FX Networks plans to offer an ad-free channel for Comcast customers
FX Networks announced Monday that it is launching FX+, a commercial-free channel that will be available to Comcast Corp. Xfinity subscribers beginning Sept. 5.
FX Networks long has been known for edgy programming, but that distinction has become difficult to maintain amid fierce competition from streaming services Netflix, Hulu and Amazon.com.
Streaming services have gained an advantage, particularly among younger viewers, because their shows are available commercial-free. That is something that the ad-supported cable channels FX and FXX, a division of Rupert Murdoch’s media company 21st Century Fox, have been unable to do — until now.
For an extra $5.99 a month, Comcast Xfinity customers will be able to receive the FX+ video-on-demand platform with up-to-date episodes of FX’s original programming, including “American Horror Story,” “Fargo,” “The Americans,” FXX’s “It’s Always Sunny in Philadelphia” and older FX titles such as “The Shield” and “Nip/Tuck.”
“This initiative represents the first of its kind for an ad-supported cable network, and begins to put us on equal footing with premium networks and streaming services,” John Landgraf, chief executive of FX Networks, said in a statement.
The move will enable FX to test whether consumers would pay for a stand-alone FX channel. The effort also could generate higher viewership for FX programs by giving audiences an easy way to catch up on past episodes, binge-view an entire season or sample a new series or one they might have missed when it was on TV.

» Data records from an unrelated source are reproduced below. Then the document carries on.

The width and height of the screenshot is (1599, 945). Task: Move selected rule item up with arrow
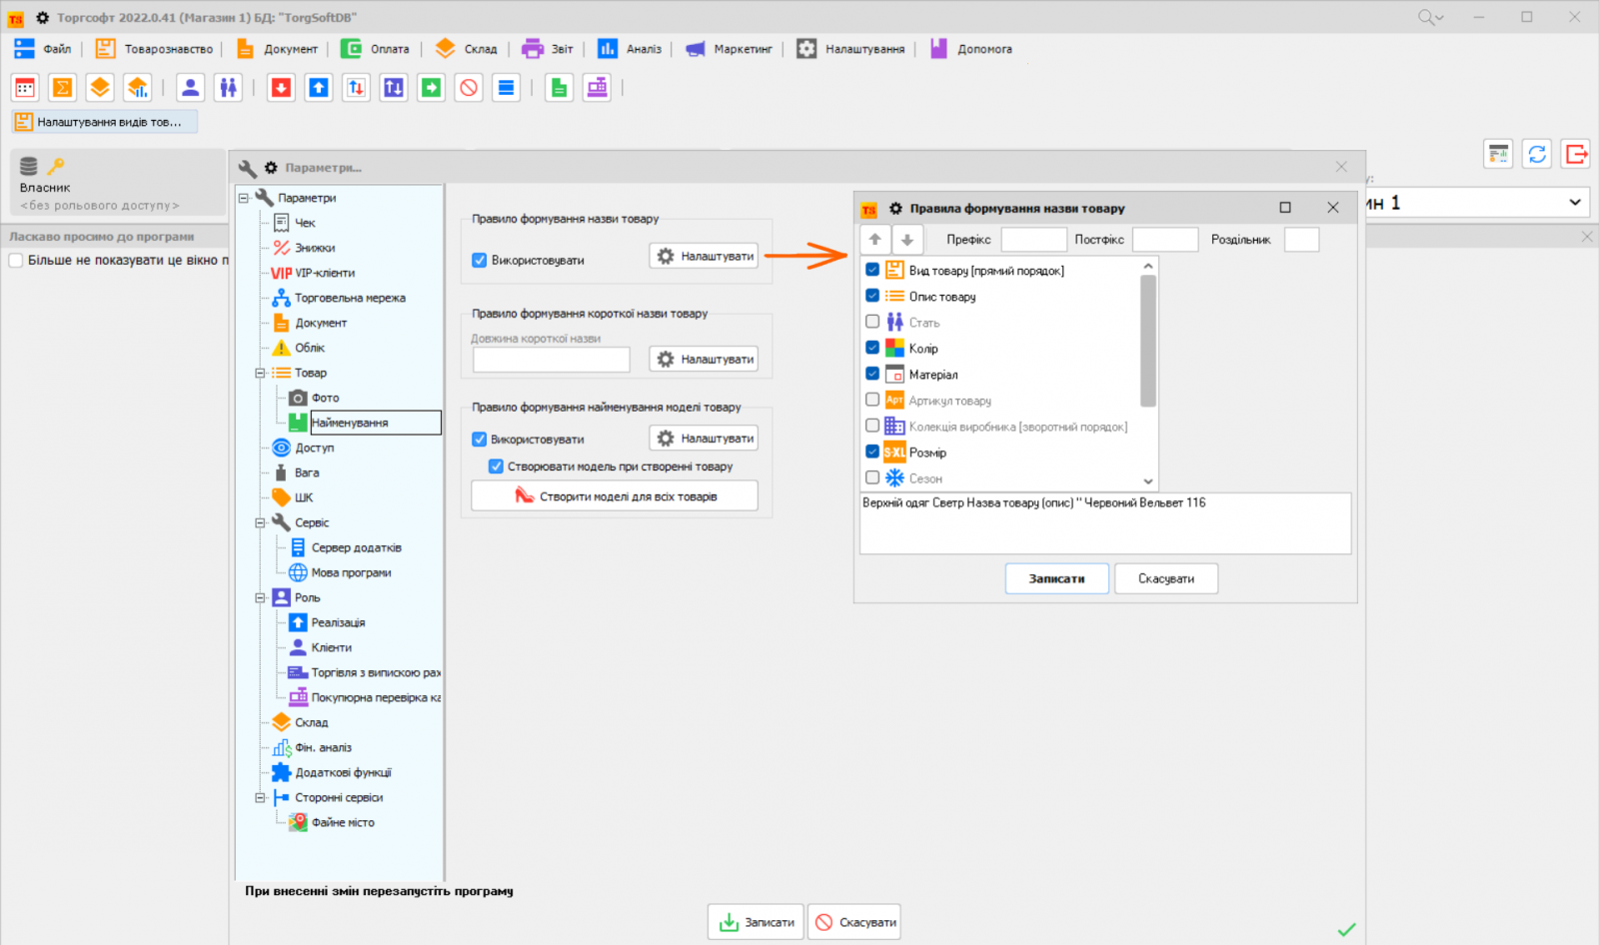point(875,240)
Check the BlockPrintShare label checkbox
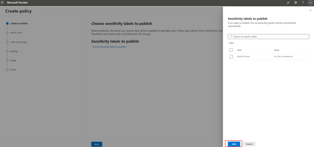Viewport: 314px width, 147px height. pyautogui.click(x=231, y=56)
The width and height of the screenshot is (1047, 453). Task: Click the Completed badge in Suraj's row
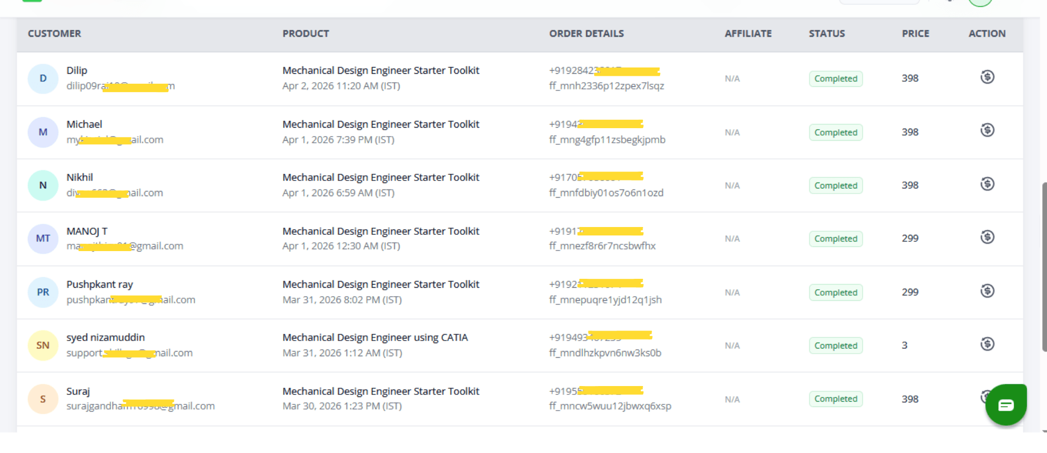point(836,399)
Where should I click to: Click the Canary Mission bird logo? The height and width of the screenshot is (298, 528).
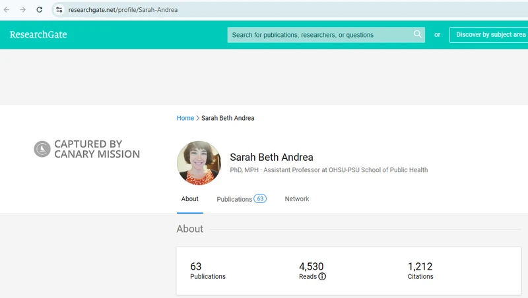(x=42, y=149)

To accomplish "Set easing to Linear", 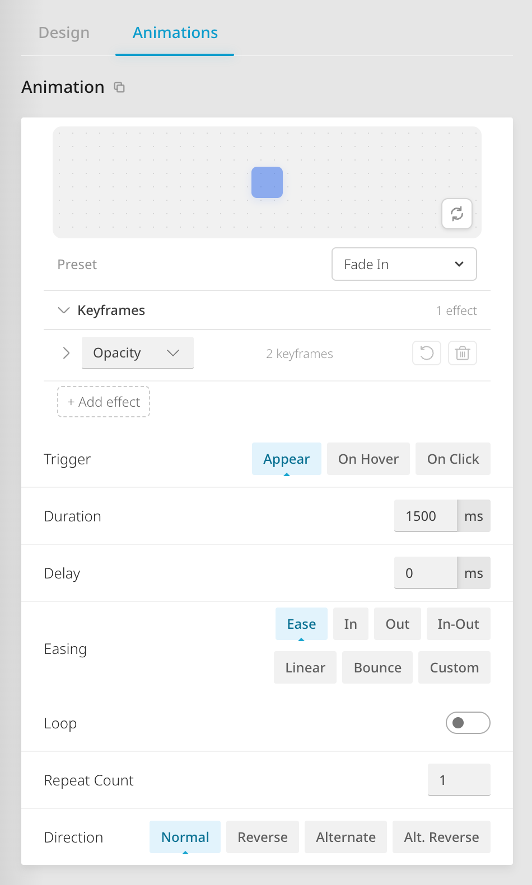I will pyautogui.click(x=305, y=667).
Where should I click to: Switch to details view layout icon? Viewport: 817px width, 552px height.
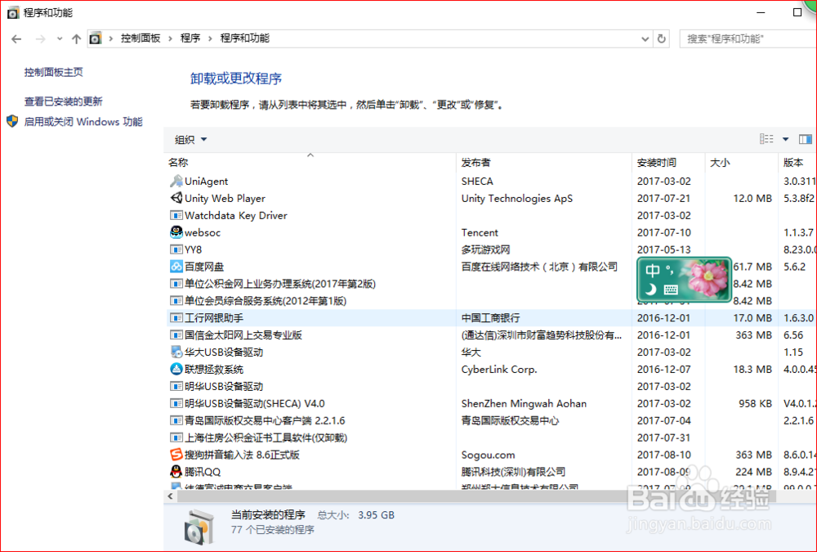766,139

Viewers widely use Netflix and Hulu to discover programs, even some that long ago faded from TV.
“Over the past decade there have been significant changes in how people watch content,” said Matt Strauss, Comcast’s general manager for video and entertainment services. “We’ve seen, in some instances, that customers would pay an extra $3 to watch an episode of a TV program commercial free.”

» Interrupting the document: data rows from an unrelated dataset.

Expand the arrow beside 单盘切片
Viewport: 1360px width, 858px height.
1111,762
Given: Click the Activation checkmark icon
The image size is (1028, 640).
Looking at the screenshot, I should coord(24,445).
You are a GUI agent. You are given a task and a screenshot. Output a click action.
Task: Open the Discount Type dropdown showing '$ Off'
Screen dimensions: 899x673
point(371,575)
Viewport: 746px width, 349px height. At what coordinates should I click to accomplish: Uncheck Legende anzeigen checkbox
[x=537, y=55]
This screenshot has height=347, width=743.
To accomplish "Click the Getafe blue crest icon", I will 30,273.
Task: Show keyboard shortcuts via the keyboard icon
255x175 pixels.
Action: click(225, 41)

Philadelphia-based Comcast has been a leader among pay-TV companies in offering entertainment options that occasionally defy industry conventions. For example, Comcast enables its customers to easily stream Netflix programming through its cloud-based Xfinity platform even though Netflix threatens Comcast’s core business of cable TV service.

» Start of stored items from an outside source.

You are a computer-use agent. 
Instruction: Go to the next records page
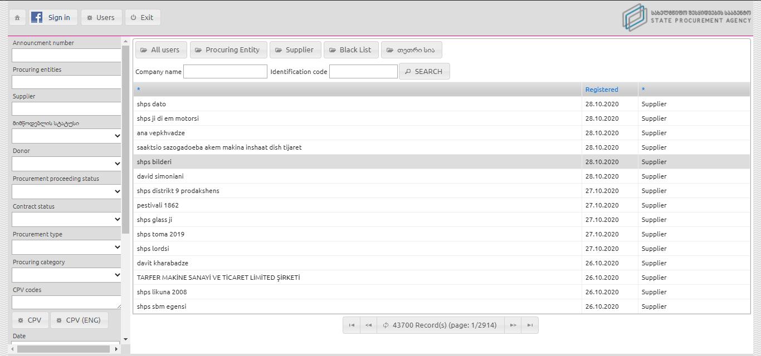tap(513, 325)
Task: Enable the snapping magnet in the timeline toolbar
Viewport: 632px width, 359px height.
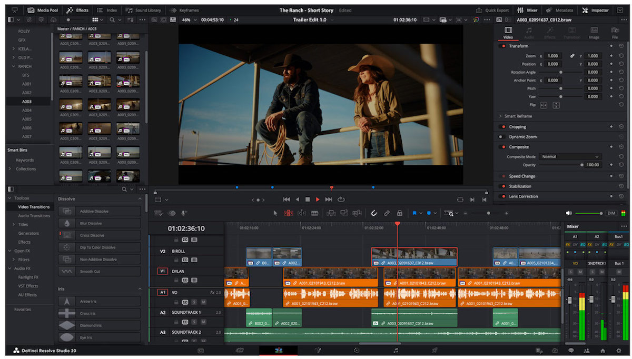Action: tap(374, 213)
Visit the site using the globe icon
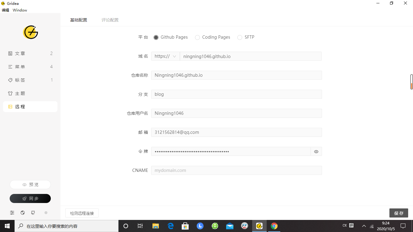Image resolution: width=413 pixels, height=232 pixels. [22, 213]
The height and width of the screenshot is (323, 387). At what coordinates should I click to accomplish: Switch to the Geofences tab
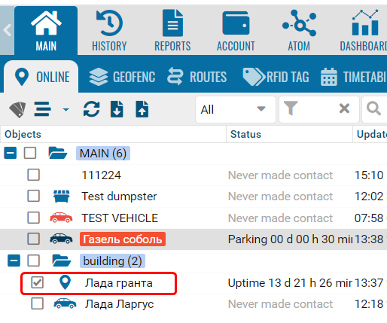tap(122, 77)
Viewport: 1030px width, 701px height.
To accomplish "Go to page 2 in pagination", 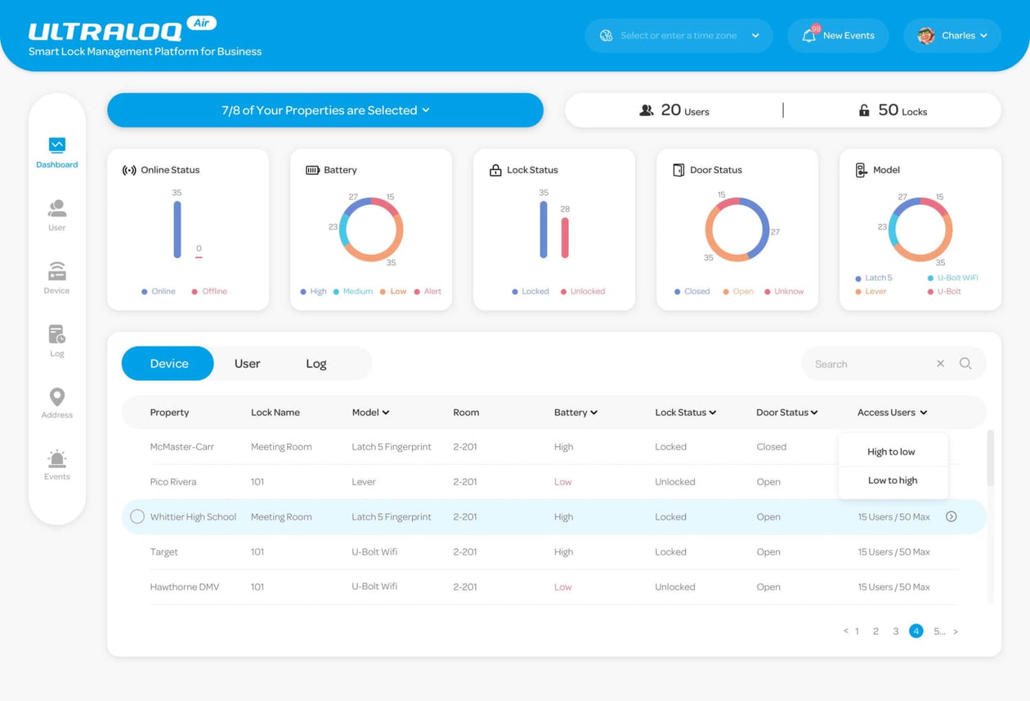I will click(x=876, y=632).

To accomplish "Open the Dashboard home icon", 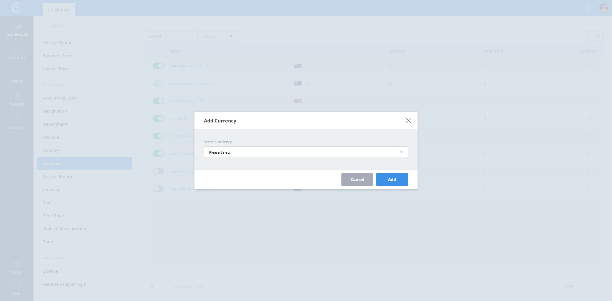I will tap(17, 27).
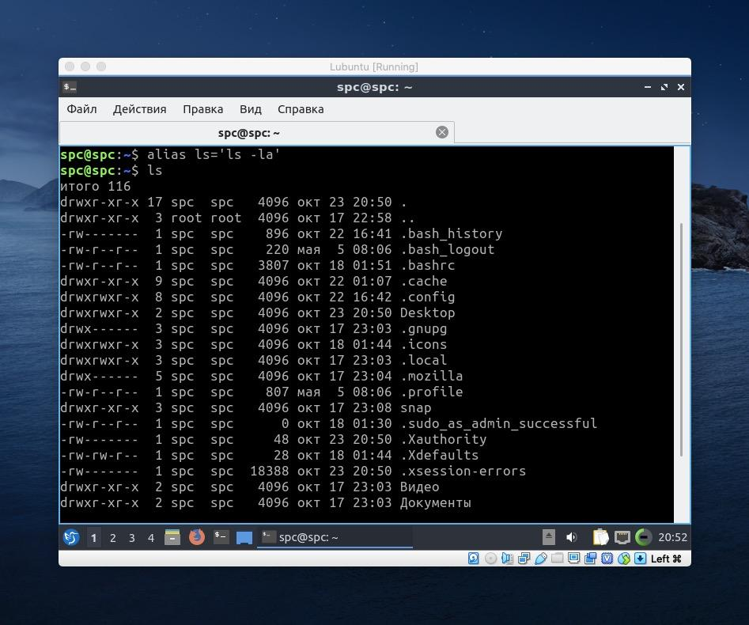749x625 pixels.
Task: Click the VirtualBox hard disk status icon
Action: [472, 559]
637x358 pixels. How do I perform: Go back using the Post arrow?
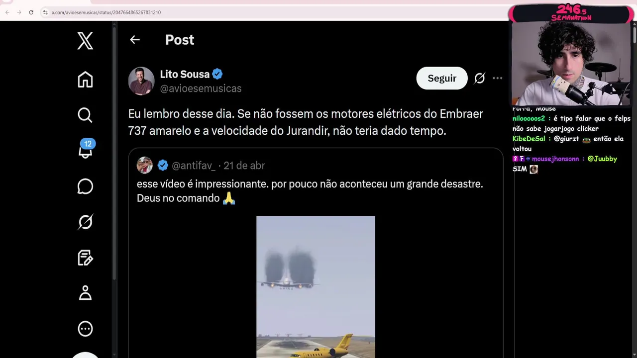pyautogui.click(x=135, y=40)
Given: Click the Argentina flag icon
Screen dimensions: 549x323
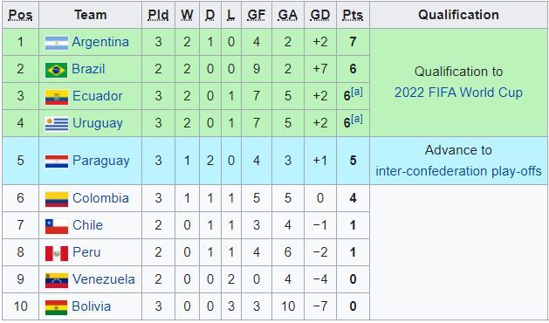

The FX effort is similar to an ad-free basic cable channel that Comcast offers with AMC programming. However FX+ will have a more expansive catalog, with complete seasons of numerous shows. For example, all 133 episodes of “It’s Always Sunny in Philadelphia” and all 88 episodes of “The Shield” will be made available.
“We’re providing networks with a sand box to experiment and test what it means to be a TV network in 2017,” Strauss said. “In some ways, this is unchartered territory.”
FX and Comcast have been discussing ways to showcase FX’s programming for nearly two years, Strauss said. However, rather than simply license its material to video-on-demand services, FX was determined to embrace efforts that promote the FX brand.
Both companies view the partnership as an experiment. FX could eventually offer an ad-free channel in conjunction with other pay-TV companies, such as Charter Communications or AT&T’s DirecTV, or as a stand-alone streaming service such as HBO Now.
“FX is on the short-list of networks that could do this because of the high quality of their programming,” Strauss said. “We are going to learn a lot in the coming months.”